» **Extract provided**

Posted by: Ticktock | August 20, 2009

Yellow Jackets ATTACK!!!

Under my back deck was a makeshift clubhouse constructed by Sasha and her neighbor friend, Dennis the Menace.

*

Also hiding under my back deck were a hive of villainous Yellow Jacket wasps.

Can you guess what happened next?

**

Those little waspers stung my innocent sweetheart seven times!!!

I did some investigating to find out more about the evil flying predators***. The first thing that surprised me is that Ohio, my home state, is ground zero for Yellow Jackets. They were brought to America by German immigrants settling in this area. Thanks a lot, settlers!

Yellow Jackets eat dead animals for breakfast and top it off by slurping down a can of Cherry Coke for dessert. These aren’t your fancy free bumblebees making honey in a hive. Yellow Jackets are deadly little pests. For one thing, their stingers don’t usually fall out. One yellow jacket can sting you dozens of times. Worst of all, if one of those bastards gets squashed, the guard wasps in the colony are warned via a death pheromone released by the recently departed. So, you’d better get the hell out of dodge when you kill your first attacker, lest you find yourself swarmed by a battalion of the angry little bitches.

» **Direction 1**
Answer these questions about the yellow jacket post:
(a) Who built the makeshift clubhouse under the back deck?
(b) How many times did the wasps sting the writer's sweetheart?
(c) According to the post, who brought Yellow Jackets to America?
The text and the listing that follows it come from unrelated sources.

» **Data for processing**

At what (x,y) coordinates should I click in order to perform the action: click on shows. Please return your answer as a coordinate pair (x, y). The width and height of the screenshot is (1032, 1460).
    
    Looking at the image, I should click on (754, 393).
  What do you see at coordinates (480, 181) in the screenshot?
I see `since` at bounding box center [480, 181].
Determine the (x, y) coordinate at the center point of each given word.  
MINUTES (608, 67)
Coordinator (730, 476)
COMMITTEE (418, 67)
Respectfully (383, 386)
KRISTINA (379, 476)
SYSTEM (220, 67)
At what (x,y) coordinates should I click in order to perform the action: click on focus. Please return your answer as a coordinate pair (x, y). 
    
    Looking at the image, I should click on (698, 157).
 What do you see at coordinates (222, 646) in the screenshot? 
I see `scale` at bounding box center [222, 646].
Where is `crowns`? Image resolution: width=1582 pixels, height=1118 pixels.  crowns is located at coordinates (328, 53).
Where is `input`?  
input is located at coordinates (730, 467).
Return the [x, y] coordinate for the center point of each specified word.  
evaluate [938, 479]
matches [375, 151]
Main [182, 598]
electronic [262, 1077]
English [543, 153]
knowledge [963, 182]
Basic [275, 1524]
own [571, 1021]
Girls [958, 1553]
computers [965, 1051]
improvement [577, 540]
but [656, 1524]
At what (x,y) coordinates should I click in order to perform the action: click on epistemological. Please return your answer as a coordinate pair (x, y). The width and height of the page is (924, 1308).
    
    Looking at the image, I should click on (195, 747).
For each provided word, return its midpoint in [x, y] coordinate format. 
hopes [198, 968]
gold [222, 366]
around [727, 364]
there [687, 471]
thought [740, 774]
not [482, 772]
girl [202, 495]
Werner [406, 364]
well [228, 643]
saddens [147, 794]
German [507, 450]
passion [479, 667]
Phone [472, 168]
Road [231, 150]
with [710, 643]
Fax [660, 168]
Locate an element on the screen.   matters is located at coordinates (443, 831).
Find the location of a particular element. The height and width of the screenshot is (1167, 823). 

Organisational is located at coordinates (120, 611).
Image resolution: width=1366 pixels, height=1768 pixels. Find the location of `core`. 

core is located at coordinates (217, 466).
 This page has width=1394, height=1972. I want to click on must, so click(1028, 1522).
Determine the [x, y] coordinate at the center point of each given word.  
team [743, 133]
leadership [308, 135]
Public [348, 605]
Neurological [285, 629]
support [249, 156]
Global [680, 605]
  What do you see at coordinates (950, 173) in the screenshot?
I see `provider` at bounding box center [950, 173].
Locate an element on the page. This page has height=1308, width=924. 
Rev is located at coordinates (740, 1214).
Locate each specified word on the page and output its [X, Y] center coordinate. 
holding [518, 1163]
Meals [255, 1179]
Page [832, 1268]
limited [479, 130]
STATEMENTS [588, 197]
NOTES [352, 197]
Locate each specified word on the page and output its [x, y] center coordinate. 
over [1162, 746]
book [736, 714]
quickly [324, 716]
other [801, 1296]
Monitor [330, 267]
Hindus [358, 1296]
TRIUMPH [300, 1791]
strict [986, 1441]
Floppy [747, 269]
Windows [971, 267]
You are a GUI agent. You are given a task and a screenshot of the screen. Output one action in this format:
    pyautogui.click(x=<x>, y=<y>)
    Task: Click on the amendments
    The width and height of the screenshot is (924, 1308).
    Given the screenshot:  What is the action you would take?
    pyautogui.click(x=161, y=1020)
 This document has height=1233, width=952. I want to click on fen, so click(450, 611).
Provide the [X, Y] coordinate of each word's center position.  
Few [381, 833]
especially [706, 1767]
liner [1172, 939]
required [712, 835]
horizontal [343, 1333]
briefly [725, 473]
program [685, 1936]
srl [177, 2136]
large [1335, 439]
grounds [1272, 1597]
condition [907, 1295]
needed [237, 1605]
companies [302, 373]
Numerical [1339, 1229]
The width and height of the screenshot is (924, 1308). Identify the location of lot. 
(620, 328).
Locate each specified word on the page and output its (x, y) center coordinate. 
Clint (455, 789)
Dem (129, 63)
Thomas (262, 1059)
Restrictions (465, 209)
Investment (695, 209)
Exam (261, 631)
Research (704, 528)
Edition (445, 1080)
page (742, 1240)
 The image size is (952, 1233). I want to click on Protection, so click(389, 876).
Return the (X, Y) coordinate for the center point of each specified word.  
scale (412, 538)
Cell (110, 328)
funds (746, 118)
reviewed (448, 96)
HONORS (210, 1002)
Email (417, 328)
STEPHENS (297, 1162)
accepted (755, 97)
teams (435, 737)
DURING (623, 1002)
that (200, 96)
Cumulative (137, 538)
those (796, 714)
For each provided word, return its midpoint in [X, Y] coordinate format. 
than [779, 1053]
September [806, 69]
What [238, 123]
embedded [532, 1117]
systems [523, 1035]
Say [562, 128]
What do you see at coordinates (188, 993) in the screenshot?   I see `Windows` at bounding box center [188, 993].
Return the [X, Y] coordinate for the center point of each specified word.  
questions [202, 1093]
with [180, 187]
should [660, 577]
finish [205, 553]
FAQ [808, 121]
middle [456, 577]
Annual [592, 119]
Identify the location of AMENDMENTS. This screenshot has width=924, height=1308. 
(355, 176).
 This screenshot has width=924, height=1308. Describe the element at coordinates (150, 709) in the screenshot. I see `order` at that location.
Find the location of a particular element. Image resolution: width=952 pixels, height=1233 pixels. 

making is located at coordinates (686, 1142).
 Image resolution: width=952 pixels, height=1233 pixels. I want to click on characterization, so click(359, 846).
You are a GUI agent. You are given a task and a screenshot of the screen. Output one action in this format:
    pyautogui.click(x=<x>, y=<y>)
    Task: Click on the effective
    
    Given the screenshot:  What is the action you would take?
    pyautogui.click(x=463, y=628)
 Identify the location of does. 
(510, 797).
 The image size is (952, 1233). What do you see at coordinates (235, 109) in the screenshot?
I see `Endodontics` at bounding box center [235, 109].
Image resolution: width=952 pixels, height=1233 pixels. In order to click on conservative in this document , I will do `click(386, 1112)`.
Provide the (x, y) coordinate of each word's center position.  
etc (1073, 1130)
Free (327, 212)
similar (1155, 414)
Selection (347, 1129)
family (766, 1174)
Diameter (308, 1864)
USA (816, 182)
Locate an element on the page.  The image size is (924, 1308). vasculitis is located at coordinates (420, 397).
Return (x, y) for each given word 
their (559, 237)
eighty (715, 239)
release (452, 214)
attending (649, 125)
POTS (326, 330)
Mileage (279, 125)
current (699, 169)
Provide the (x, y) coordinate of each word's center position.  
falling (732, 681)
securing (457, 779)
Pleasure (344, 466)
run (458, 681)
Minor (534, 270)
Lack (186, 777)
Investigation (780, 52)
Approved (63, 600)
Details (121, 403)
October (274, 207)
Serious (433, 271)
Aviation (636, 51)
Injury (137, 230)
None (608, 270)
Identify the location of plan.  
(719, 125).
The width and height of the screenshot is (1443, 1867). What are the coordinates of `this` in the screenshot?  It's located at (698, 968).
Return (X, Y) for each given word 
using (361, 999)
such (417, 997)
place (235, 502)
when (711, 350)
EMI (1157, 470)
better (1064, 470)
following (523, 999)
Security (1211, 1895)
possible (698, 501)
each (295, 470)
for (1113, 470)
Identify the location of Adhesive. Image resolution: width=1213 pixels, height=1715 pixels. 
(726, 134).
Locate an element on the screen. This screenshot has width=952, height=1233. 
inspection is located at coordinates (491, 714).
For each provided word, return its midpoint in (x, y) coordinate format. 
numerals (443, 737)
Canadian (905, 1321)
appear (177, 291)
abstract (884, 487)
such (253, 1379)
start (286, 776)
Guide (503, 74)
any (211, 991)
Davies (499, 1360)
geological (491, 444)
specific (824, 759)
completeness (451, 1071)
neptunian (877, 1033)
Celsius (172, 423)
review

» **Direction 2**
Copy word for word the lines of the listing, starting with the line containing "leadership [308, 135]" and going on through the line containing "NOTES [352, 197]".

» **Exercise output 1**
(a) Sasha and her neighbor friend, Dennis the Menace.
(b) Seven times.
(c) German immigrants settling in the area.

» **Exercise output 2**
leadership [308, 135]
Public [348, 605]
Neurological [285, 629]
support [249, 156]
Global [680, 605]
  What do you see at coordinates (950, 173) in the screenshot?
I see `provider` at bounding box center [950, 173].
Locate an element on the page. This page has height=1308, width=924. 
Rev is located at coordinates (740, 1214).
Locate each specified word on the page and output its [X, Y] center coordinate. 
holding [518, 1163]
Meals [255, 1179]
Page [832, 1268]
limited [479, 130]
STATEMENTS [588, 197]
NOTES [352, 197]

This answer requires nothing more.